King’s Champion indeed. It hadn’t been hard to lose her at all. And now he would go home, and he’d receive another job offer in a matter of days. And then another. And another. His client had promised him that the offers would come. Arobynn Hamel would curse the day he had rejected Grave from the Assassins Guild for being too cruel with his prey.
Grave chuckled, flipping his dagger in his hands. Then she appeared.
She came through the fog, no more than a sliver of darkness. She didn’t run—she just walked with that insufferable swagger. Grave surveyed the buildings surrounding them. The stone was too slippery, and there were no windows.
One step at a time, she approached.

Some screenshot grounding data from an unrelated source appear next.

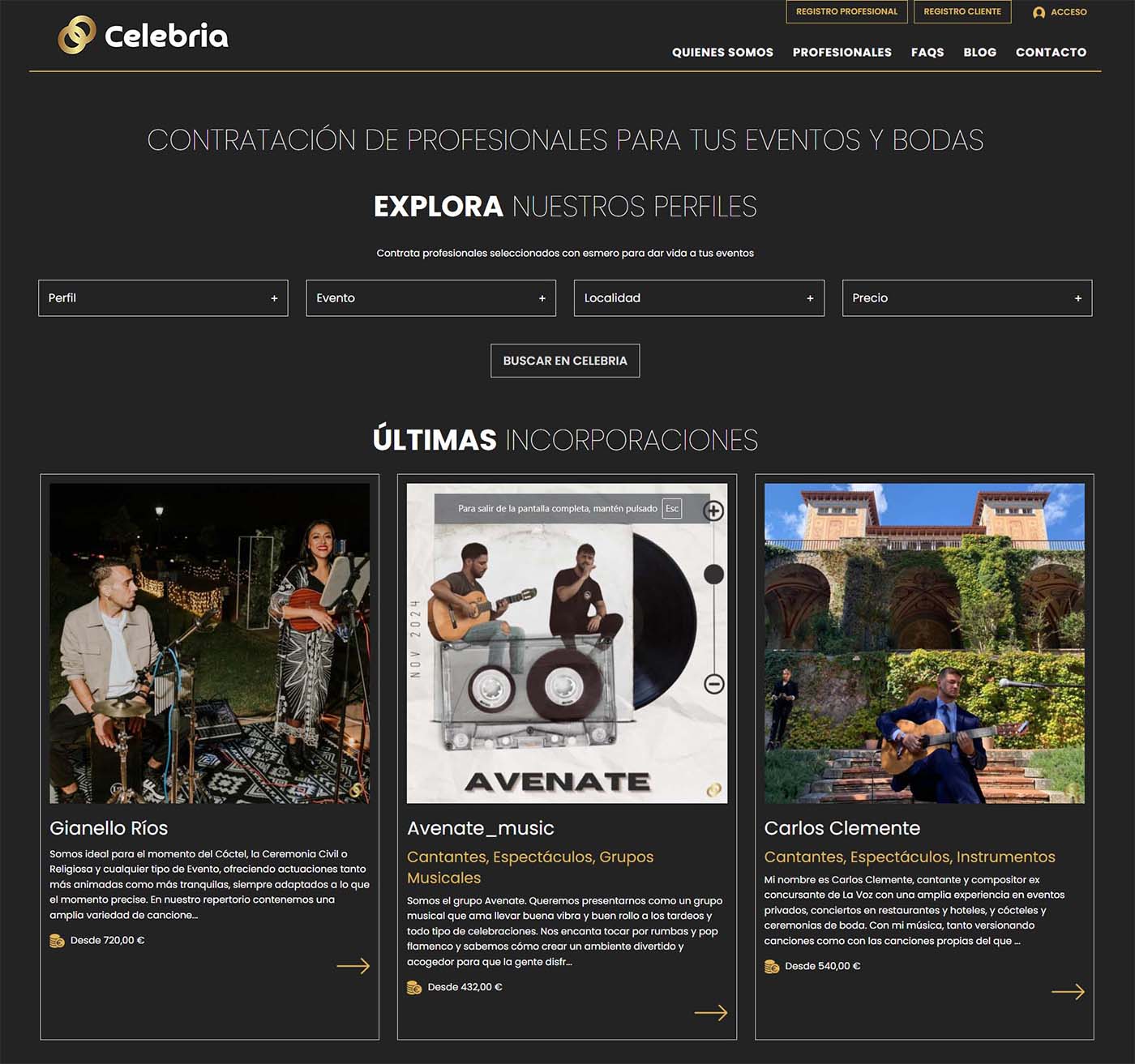Click the coins icon next to Desde 720,00 €
This screenshot has height=1064, width=1135.
(57, 941)
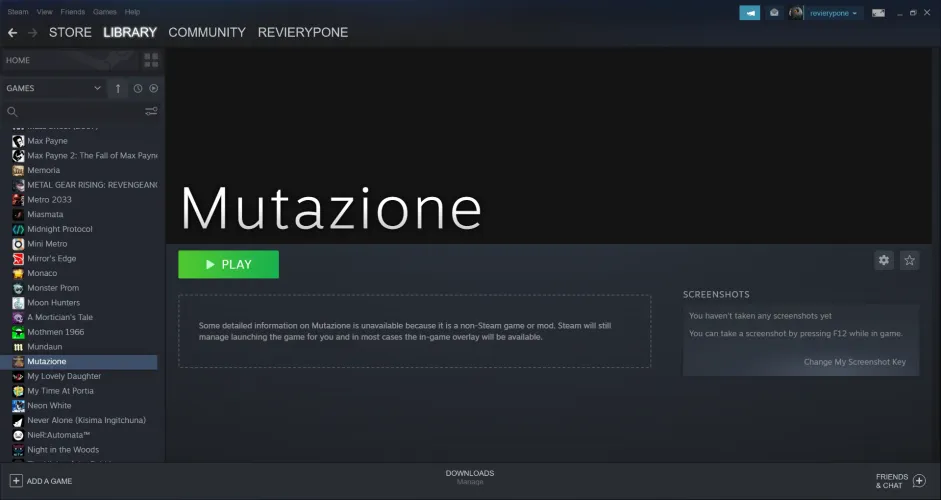941x500 pixels.
Task: Toggle the ready-to-play filter icon
Action: point(153,88)
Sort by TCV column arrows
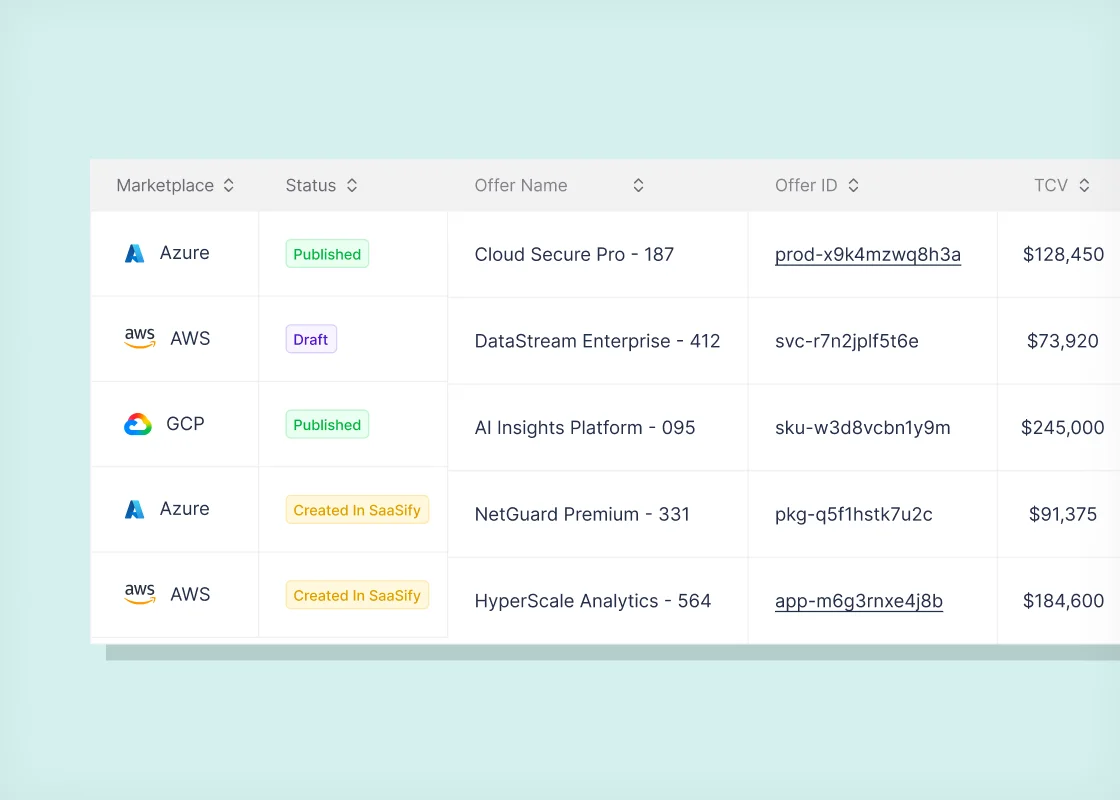The height and width of the screenshot is (800, 1120). (x=1084, y=186)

He would really, really enjoy making her suffer as much as the princess had.
Smiling, Grave retreated to the end of the alley, only stopping when his back hit the stone wall. In a narrower space, he could overpower her. And in this forgotten street, he could take his own sweet time doing what he wanted.
Still she approached, and the sword at her back whined as she drew it. The moonlight glinted off the long blade. Probably a gift from her princeling lover.

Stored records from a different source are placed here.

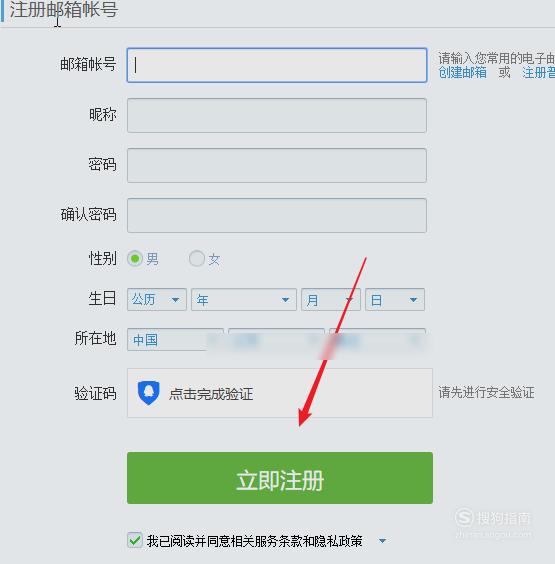Screen dimensions: 555x564
Task: Open the 公历 calendar type dropdown
Action: point(156,299)
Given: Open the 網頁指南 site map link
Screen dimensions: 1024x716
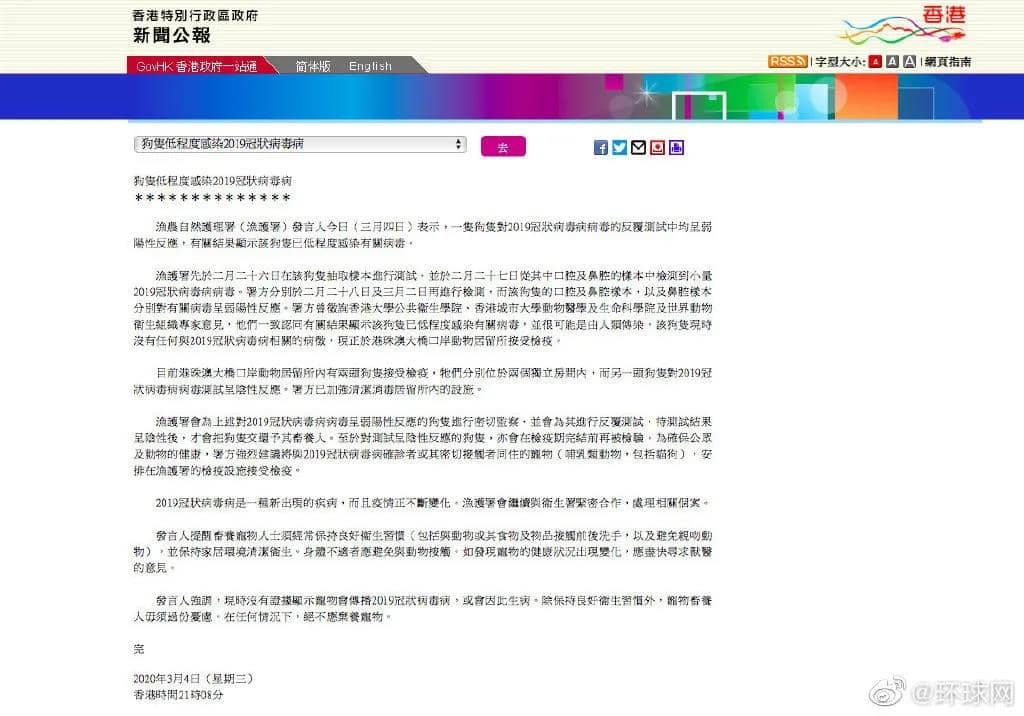Looking at the screenshot, I should pyautogui.click(x=947, y=62).
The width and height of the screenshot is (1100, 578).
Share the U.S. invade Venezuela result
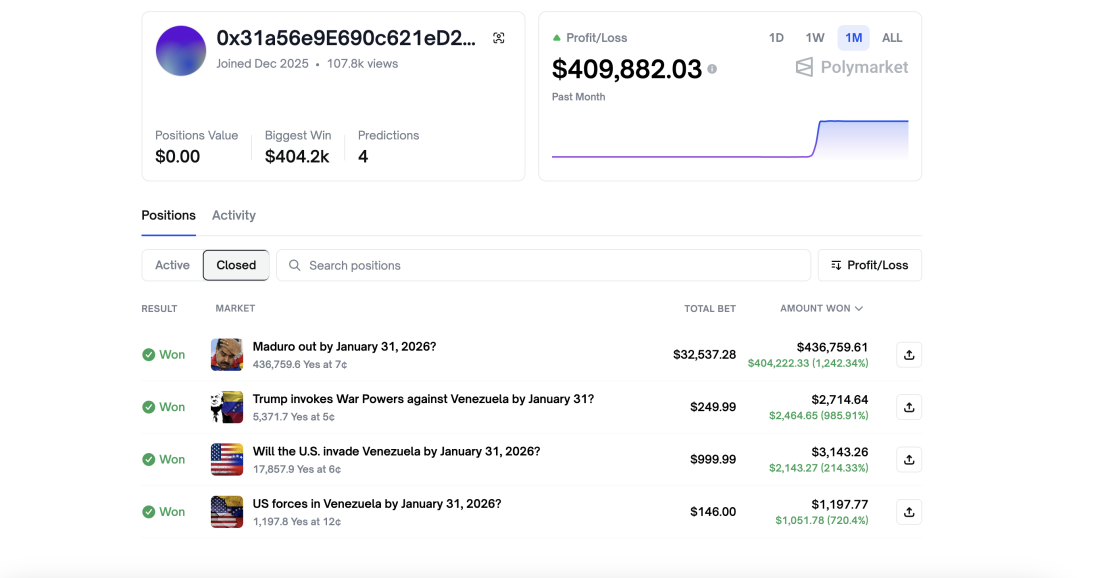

Grave pulled his second dagger from his boot. This wasn’t a frilly, ridiculous competition run by nobility. Here, any rules applied.
She didn’t say anything when she neared.
And Grave didn’t say anything to her as he rushed at her, swiping for her head with both blades.
She stepped aside, dodging him with maddening ease. Grave lunged again. But faster than he could follow she ducked and slashed her sword across his shins.
He hit the wet ground before he felt the pain. The world flashed black and gray and red, and agony tore at him. A dagger still left in his hand, he scuttled backward toward the wall. But his legs wouldn’t respond, and his arms strained to pull him through the damp filth.
“Bitch,” he hissed. “Bitch.” He hit the wall, blood pouring from his legs. Bone had been sliced. He would not be able to walk. He could still find a way to make her pay, though.
She stopped a few feet away and sheathed her sword. She drew a long, jeweled dagger.
He swore at her, the filthiest word he could think of.
She chuckled, and faster than a striking asp, she had one of his arms against the wall, the dagger glinting.
Pain ripped through his right wrist, then his left as it, too, was slammed into the stone. Grave screamed—truly screamed—as he found his arms pinned to the wall by two daggers.
His blood was nearly black in the moonlight. He thrashed, cursing her again and again. He would bleed to death unless he pulled his arms from the wall.
With otherworldly silence, she crouched before him and lifted his chin with another dagger. Grave panted as she brought her face close to his. There was nothing beneath the cowl—nothing of this world. She had no face.
“Who hired you?” she asked, her voice like gravel.
“To do what?” he asked, almost sobbing. Maybe he could feign innocence. He could talk his way out, convince this arrogant whore he had nothing to do with it …
She turned the dagger, pressing it into his neck. “To kill Princess Nehemia.”
“N-n-no one. I don’t know what you’re talking about.”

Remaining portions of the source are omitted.